Antisocial (I) (2013)
3/10
Sub-par suburban Canadian horror
9 November 2014
Warning: Spoilers
Twenty minutes in, I decided to go clean my kitchen instead. That should give you a good idea of how good this movie is.

Let's use the "things I learned" motif:

Balcony railings collapse no matter what force is applied.

A body in motion tends to stay in motion unless you are the good guy.

Barricading a house necessitates a montage.

Livestreaming vloggers stay on line until someone sends a video chat. Go ahead. You are undoubtedly the first one to think to do this.

Never trust a guy named Chad. Even if he is Canadian. Especially if he is Canadian

A glass sliding door will only ever be used once as a means of entry.

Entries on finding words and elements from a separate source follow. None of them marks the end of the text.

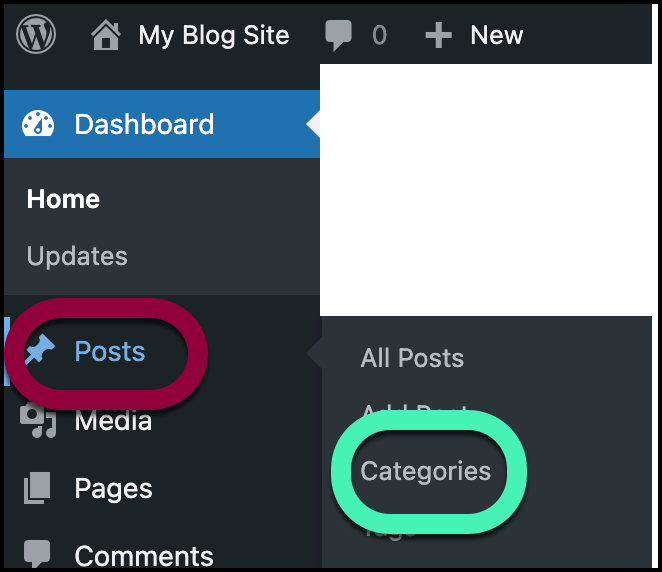Open the Pages menu item
The image size is (662, 572).
click(113, 489)
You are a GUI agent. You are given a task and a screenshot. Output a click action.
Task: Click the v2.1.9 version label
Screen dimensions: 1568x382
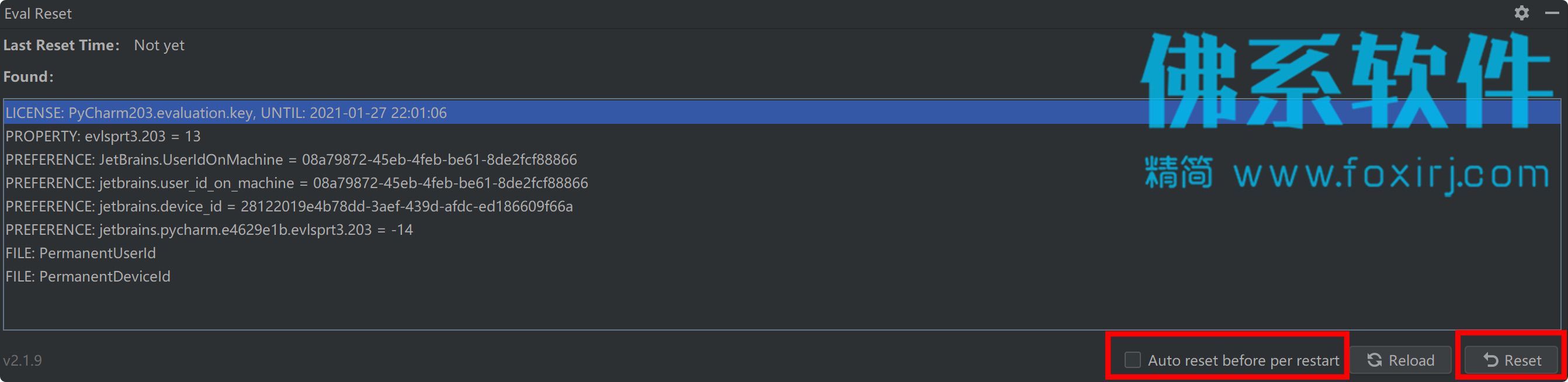[x=23, y=360]
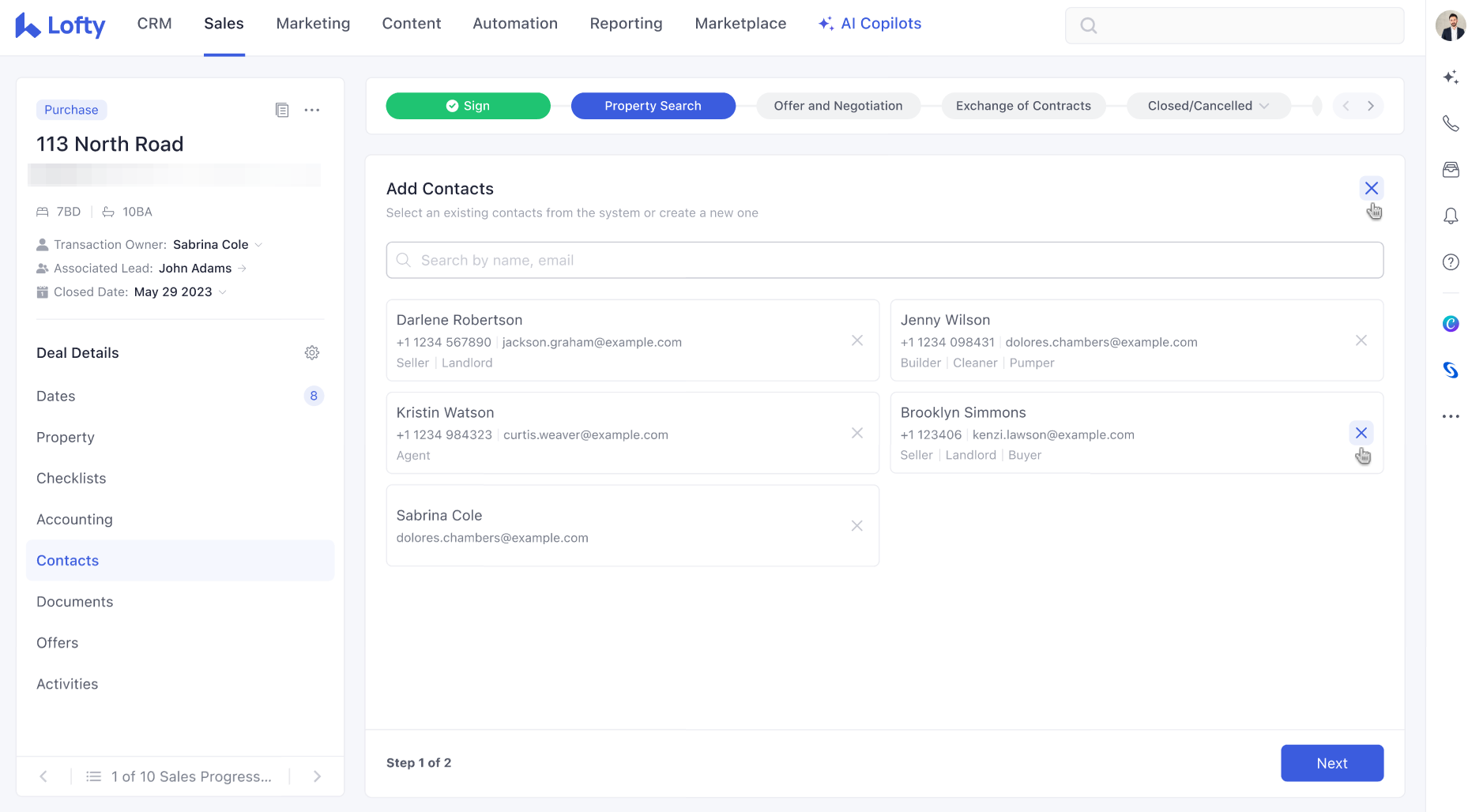Click the Search by name, email field
Image resolution: width=1468 pixels, height=812 pixels.
(x=885, y=261)
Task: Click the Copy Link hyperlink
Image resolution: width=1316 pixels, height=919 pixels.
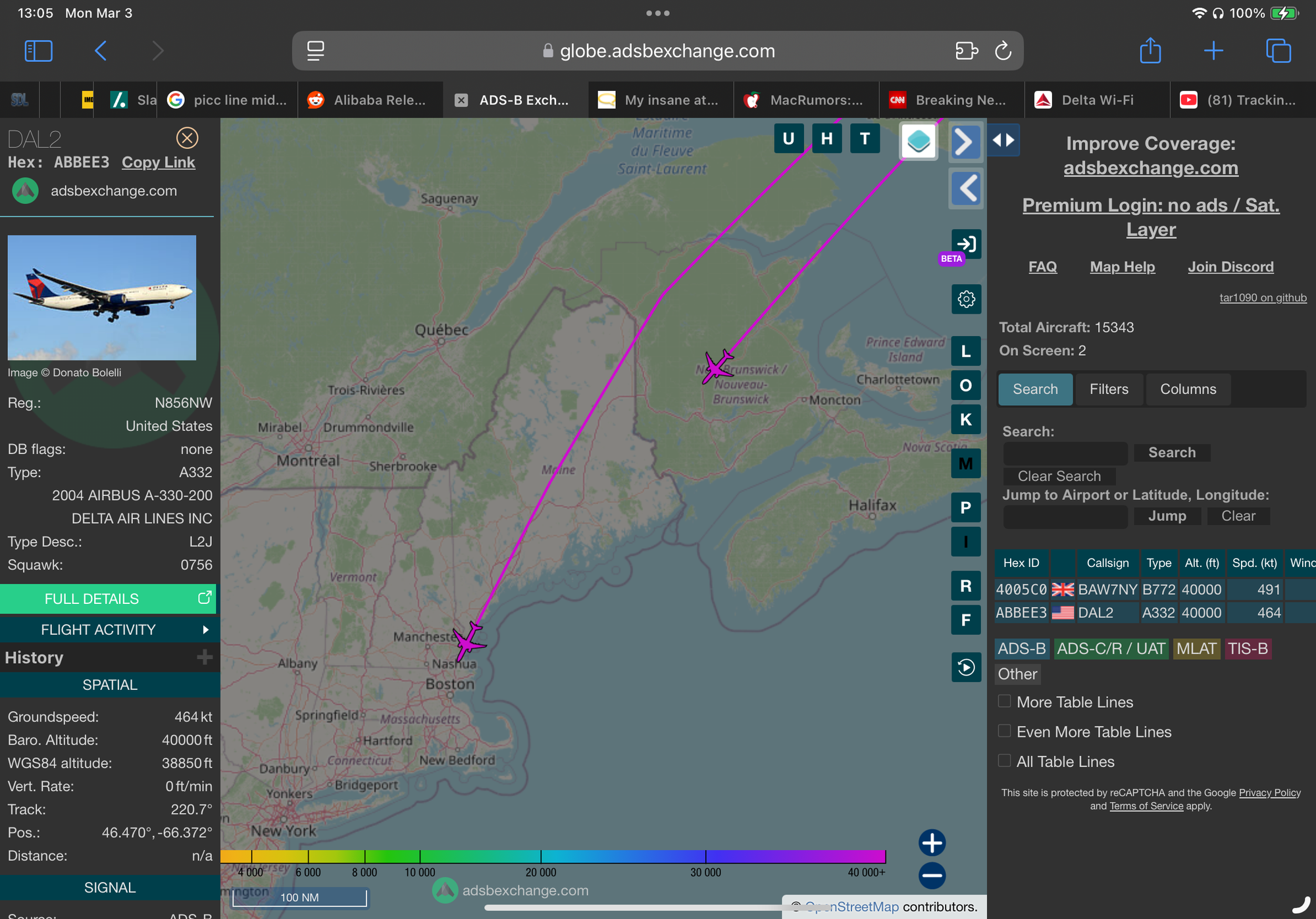Action: coord(159,162)
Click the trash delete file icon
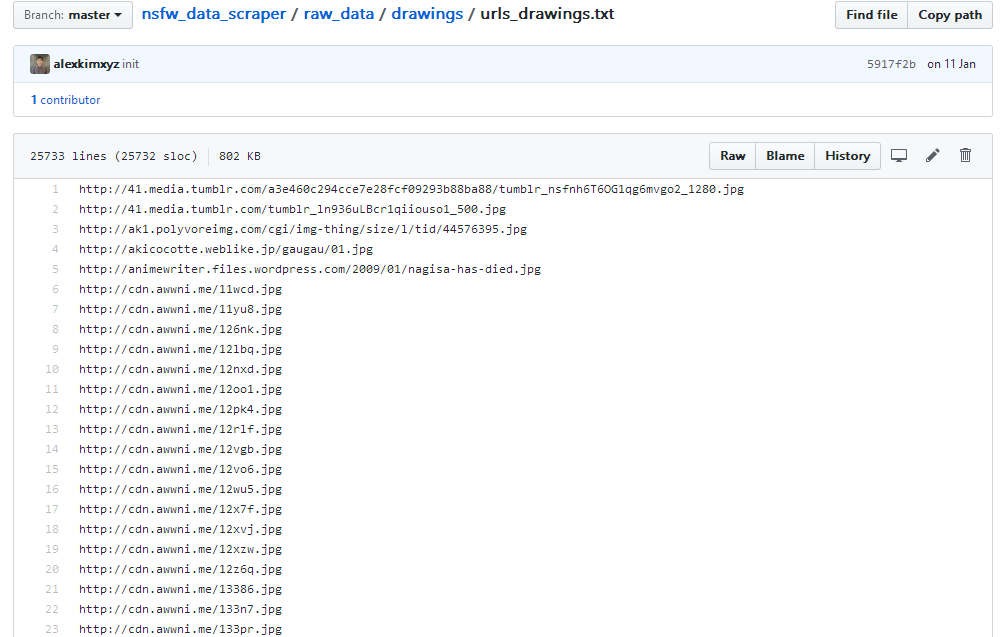1002x637 pixels. pos(965,155)
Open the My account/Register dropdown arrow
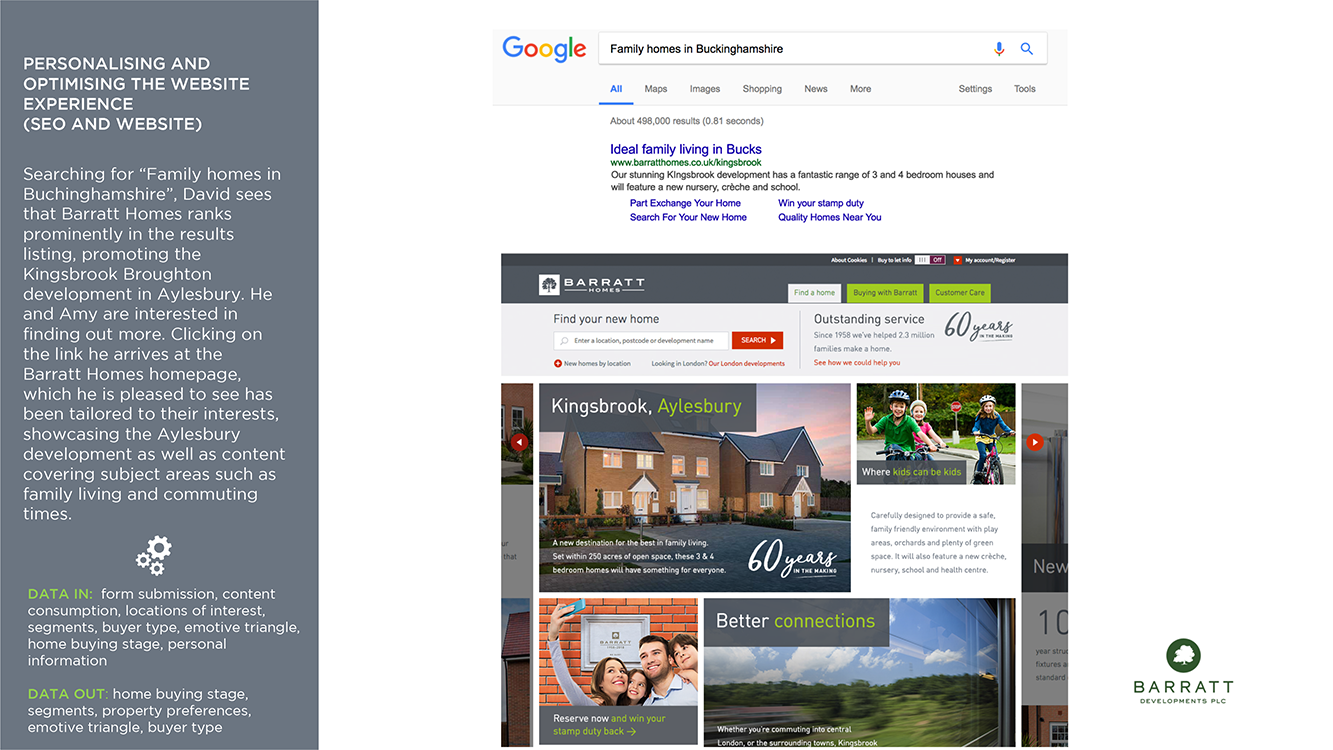This screenshot has width=1333, height=750. coord(957,260)
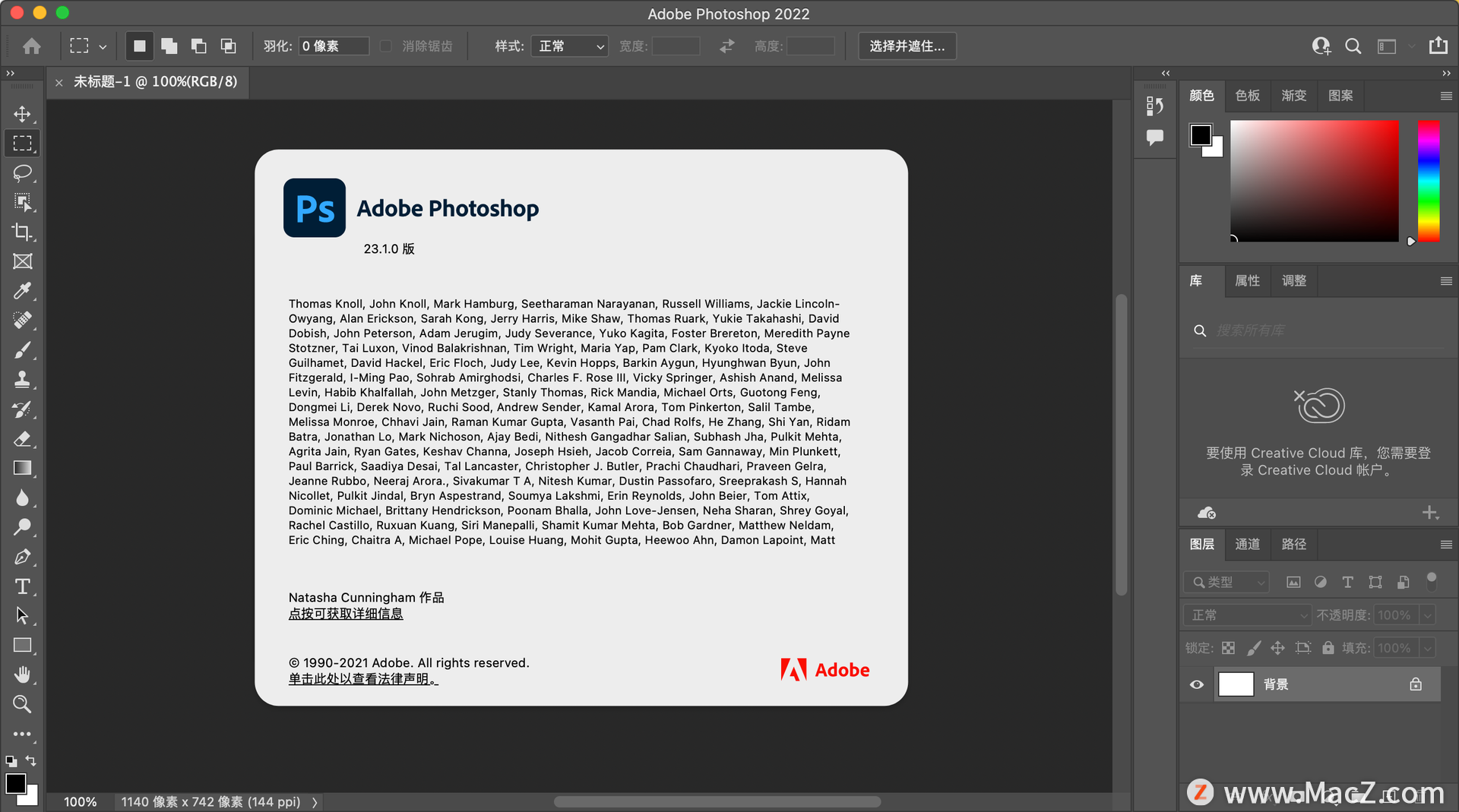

A person choking next to you should never distract you from web-surfing.

Christmas tree lights are remarkably strong.

College students don't swear nearly as much as you remember.

It's really hard to tell the difference between the aftermath of a really good New Year's Eve party, and a home invasion.

I don't have any quibbles with the fictional cause of the outbreak, its effects or its treatment. We long ago gave up on any sort of logic about those things in these types of movies.

It is hard however, very hard, perhaps even impossible, to make your protagonist both adorable and bad-ass. But I'll be damned if they don't try.